In my third year at Wayne State, I was offered band positions at four leading universities.  I accepted verbally the University of Texas at Austin offer on the contingency that some structural changes be made.  Before the University of Texas offer was made to my satisfaction, I received a call from James Niblock, department chair of music at Michigan State University, telling me that Leonard Falcone had just announced his retirement and that he wanted to talk to me about being his successor.  I was asked to meet with him in his office.  When I reached Niblock’s office he drove me to the Office of the Provost.  After a half an hour of discussion they convinced me that since I had not signed papers with the University of Texas, I could accept their offer of Director of Bands at Michigan State University.

I was thrilled to be follow Falcone because when I was eleven years old I heard him in concert. His musicianship inspired me so much that I consider him a musical hero.  When I told Falcone of this, he replied with one of his favorite phrases: “That’s amazing.”  I described the encore Falcone played at this concert (O Solo Mio), and told him that the old Italian ladies in the audience that day had tears in their eyes from his beautiful playing.

I loved my years at Michigan State.  The faculty there was the most congenial group of people I have ever worked with, aside from The Midwest Clinic Board of Directors.  I felt that I was now where I would be for the rest of my career.  But that was not to be; after three years at Michigan State, I received an offer from the University of Illinois to assume the position of Director of Bands upon the retirement of Mark Hindsley.  I was in a quandary as to what to do because I truly loved Michigan State, my band students and my colleagues.  But finally it was the knowledge of the great concert band tradition at the University of Illinois that tugged at me to accept the Director of Bands position at that university.

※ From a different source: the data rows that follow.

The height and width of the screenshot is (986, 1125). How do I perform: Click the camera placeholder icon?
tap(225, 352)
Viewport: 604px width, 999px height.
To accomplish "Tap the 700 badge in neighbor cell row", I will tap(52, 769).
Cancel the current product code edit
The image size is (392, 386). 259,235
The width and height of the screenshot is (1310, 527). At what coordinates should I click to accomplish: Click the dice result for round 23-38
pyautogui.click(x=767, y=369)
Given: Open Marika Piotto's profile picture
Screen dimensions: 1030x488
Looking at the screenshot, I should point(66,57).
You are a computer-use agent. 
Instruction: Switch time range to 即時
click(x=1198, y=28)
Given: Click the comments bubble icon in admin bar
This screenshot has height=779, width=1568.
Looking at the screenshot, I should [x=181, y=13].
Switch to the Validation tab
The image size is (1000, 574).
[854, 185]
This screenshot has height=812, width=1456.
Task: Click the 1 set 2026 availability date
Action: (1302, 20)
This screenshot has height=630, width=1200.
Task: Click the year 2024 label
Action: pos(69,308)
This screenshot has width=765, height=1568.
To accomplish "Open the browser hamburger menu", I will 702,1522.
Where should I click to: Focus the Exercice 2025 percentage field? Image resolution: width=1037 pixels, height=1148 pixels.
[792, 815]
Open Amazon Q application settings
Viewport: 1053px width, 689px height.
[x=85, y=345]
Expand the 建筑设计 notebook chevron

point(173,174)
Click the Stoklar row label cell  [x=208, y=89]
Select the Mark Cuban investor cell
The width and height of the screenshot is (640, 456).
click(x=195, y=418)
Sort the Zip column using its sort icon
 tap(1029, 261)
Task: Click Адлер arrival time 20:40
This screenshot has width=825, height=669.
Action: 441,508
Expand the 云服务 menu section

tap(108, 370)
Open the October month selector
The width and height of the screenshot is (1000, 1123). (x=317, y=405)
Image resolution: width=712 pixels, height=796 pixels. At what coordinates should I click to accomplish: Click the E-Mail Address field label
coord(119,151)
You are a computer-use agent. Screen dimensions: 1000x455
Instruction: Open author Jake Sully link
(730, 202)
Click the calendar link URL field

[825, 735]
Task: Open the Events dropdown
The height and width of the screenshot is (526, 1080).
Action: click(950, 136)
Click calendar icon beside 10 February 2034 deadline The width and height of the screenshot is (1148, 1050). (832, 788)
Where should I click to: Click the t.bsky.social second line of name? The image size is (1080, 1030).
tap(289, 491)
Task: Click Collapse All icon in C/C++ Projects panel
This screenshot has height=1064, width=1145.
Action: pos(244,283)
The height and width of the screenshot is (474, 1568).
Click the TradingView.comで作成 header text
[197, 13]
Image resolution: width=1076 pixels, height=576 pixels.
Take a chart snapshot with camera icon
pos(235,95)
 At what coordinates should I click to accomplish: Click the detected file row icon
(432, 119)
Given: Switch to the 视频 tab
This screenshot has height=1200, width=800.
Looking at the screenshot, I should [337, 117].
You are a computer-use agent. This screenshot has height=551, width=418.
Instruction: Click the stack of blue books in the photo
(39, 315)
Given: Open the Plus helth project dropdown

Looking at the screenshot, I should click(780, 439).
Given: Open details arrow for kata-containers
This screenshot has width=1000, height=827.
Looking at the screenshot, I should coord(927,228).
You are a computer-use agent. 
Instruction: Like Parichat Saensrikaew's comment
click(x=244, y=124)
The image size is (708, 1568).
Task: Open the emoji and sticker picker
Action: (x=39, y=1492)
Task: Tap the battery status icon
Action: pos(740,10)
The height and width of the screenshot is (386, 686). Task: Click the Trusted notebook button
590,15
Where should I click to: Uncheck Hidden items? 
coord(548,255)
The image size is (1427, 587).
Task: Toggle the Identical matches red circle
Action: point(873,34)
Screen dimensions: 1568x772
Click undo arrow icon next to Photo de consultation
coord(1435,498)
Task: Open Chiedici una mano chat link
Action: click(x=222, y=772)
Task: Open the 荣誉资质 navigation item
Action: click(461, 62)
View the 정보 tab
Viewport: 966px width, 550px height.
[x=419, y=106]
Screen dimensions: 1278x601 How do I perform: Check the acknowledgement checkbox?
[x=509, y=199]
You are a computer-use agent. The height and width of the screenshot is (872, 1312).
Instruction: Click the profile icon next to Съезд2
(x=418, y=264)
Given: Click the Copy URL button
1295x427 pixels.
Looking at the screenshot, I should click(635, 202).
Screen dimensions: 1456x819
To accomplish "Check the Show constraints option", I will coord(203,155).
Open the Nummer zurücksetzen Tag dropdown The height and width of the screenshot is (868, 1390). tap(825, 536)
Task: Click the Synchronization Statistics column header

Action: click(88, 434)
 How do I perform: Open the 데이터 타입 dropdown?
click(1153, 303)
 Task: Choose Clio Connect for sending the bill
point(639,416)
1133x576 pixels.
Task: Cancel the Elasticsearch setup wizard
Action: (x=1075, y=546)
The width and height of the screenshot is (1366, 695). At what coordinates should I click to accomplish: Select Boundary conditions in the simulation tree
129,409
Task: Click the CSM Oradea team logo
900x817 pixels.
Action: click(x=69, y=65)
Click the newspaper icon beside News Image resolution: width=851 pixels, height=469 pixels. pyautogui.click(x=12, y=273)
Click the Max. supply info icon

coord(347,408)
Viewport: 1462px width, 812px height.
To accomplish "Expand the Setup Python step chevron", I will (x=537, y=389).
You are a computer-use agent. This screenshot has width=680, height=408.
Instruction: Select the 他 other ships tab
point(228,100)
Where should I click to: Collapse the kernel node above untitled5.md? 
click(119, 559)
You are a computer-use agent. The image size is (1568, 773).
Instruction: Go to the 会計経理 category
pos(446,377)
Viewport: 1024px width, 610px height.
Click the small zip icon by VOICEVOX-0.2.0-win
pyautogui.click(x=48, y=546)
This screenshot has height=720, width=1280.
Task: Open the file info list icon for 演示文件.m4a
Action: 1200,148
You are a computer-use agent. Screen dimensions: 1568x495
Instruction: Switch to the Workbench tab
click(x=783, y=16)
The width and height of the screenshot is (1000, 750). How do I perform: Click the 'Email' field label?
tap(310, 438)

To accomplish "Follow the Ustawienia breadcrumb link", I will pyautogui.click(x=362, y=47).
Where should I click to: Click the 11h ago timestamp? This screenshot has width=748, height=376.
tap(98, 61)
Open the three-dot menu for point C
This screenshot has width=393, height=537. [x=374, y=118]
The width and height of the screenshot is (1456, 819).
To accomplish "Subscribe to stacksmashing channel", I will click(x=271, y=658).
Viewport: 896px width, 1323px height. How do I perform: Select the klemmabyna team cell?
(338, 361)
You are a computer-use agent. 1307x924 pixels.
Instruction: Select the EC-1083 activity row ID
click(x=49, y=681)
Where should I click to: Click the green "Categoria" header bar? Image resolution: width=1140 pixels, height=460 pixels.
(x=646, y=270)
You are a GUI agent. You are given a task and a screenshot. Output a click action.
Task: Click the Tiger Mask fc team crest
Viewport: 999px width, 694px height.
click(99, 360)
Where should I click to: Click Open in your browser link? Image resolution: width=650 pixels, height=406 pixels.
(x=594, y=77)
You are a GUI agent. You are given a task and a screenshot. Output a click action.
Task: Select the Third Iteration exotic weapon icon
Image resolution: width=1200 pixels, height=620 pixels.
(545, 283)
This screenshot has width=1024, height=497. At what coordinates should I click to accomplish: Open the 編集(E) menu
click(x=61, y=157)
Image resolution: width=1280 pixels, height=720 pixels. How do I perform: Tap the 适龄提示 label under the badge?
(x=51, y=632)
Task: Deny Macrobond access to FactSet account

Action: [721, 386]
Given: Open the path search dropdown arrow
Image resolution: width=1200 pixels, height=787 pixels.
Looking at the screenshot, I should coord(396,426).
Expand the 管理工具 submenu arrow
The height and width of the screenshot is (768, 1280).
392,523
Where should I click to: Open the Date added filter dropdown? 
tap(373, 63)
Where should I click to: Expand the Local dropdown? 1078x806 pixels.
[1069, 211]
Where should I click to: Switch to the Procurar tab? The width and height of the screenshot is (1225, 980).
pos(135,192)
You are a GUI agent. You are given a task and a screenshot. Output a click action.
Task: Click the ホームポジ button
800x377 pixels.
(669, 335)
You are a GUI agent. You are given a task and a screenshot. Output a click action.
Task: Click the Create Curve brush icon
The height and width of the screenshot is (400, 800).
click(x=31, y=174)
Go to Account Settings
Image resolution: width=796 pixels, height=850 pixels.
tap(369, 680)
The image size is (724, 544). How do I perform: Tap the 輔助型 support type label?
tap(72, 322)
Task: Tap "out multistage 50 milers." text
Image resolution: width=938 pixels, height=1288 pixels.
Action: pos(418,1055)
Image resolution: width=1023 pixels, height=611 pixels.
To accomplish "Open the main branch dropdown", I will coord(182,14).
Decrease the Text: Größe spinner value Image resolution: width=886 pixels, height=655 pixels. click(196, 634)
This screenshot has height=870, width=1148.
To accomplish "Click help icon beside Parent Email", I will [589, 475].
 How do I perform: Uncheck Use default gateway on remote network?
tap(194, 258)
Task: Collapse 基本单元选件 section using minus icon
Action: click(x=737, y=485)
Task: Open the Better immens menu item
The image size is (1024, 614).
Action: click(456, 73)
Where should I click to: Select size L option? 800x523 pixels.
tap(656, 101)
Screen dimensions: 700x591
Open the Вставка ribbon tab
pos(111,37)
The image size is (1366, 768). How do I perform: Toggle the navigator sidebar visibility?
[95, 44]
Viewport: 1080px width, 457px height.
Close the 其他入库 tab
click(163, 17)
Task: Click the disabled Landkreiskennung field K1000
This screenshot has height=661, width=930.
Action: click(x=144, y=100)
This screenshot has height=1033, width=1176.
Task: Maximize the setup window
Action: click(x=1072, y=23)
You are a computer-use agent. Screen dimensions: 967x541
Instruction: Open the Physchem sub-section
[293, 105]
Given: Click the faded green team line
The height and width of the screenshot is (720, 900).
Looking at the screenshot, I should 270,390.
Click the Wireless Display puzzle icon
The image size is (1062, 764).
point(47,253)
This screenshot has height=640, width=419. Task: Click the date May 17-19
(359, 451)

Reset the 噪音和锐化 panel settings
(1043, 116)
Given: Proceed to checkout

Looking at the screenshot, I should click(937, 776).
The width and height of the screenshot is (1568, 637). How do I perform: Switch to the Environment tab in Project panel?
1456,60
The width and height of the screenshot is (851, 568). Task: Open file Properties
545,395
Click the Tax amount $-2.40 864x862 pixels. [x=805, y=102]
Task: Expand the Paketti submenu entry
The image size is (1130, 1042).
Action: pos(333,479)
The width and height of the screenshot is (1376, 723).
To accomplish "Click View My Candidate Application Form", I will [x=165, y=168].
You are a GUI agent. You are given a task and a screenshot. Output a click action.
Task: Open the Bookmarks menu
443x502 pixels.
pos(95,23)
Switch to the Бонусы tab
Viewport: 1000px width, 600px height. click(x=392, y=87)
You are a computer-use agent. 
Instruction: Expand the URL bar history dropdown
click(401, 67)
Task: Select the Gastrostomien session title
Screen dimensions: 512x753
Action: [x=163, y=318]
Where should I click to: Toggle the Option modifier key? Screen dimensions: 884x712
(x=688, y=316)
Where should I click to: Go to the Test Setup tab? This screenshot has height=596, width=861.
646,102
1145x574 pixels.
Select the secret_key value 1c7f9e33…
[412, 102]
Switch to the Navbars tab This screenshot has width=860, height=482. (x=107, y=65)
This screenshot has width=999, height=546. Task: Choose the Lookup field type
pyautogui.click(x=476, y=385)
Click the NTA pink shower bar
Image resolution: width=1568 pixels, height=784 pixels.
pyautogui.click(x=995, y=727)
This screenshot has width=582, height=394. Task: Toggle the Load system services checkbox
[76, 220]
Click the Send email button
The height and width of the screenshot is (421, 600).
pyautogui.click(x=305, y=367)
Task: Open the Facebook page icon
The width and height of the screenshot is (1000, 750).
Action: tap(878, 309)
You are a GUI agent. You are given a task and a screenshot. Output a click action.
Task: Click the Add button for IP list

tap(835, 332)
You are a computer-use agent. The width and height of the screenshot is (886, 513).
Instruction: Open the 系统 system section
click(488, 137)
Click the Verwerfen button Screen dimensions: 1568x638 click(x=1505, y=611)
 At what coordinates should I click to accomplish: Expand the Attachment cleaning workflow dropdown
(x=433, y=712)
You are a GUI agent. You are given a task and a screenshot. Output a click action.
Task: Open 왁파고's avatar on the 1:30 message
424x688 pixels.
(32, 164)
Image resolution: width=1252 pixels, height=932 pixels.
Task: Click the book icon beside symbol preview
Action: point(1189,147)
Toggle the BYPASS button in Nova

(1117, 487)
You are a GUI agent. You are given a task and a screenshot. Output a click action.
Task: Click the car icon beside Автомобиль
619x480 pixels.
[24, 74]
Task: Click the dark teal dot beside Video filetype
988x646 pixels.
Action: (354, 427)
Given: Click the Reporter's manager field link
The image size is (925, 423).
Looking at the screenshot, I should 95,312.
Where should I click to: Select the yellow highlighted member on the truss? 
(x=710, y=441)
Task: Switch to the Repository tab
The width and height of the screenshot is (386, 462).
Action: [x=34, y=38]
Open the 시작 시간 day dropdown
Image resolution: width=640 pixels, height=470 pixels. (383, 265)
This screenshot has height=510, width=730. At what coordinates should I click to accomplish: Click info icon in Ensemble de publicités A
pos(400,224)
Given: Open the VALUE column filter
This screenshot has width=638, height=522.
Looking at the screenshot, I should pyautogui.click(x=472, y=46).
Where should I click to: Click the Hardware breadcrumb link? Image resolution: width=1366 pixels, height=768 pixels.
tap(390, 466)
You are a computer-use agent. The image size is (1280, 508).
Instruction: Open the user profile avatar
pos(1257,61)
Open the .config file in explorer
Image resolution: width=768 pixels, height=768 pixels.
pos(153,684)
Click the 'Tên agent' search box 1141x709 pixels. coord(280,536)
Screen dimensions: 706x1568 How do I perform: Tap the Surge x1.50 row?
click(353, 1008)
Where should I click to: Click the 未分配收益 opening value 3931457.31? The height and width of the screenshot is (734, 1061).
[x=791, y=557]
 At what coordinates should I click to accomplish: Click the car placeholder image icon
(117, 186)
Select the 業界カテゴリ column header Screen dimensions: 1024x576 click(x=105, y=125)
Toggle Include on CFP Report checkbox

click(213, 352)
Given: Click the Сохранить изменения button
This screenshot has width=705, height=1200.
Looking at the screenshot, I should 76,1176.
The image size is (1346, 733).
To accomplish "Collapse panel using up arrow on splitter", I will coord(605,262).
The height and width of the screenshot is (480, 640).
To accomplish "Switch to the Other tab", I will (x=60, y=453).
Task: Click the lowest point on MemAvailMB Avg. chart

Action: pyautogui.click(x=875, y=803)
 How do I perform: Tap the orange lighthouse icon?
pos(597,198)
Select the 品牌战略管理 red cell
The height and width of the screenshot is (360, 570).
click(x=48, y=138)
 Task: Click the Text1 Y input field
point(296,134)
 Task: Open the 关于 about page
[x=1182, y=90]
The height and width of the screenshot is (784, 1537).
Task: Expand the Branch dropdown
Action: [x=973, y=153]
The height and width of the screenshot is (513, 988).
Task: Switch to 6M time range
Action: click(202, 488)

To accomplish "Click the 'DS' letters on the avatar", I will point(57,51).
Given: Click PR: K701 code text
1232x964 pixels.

Retiring in 1984, after 14 years as Director of Bands, I wanted to produce one CD from some of the finest taped/live performances of the Symphonic Band.  When I called Mark Morette, president of Mark Records, I asked him to produce and market a CD of our band and he answered “I will produce as many CD's as you wish in a series entitled ‘The Begian Years.’”  To date, we have completed 20 volumes in the series and I am stopping with that!  I chose the pieces that are included on the CD's and the order in which they are listed; the editing is done by Mark Morette and the program notes are the work of John Locke, Director of Bands at the University of North Carolina, Greensboro.

After retirement from the University of Illinois, the high-point of my conducting activities was when I was called to conduct the Detroit Symphony Orchestra at Orchestra Hall in 1985.  The orchestra was on a walk-out because the management wanted to cut salaries.  Therefore, the orchestra could not perform under its regular conductor.  The members of the orchestra voted and selected me to be their guest conductor.  I had two wonderful days of rehearsal on music selected by the orchestra members, and then the concert was played to a full house.  During the first day I complimented the horn section, and they glowed like high school students.  I received six curtain calls for that performance.

I would like to express my profound gratitude to The Midwest Clinic and my friend Larry Teal for inviting the Cass Tech Band to perform at The Midwest Clinic.  These performances were the beginning of the “serious” part of my career.  I would also like to thank Larry Teal for mentoring me throughout my career.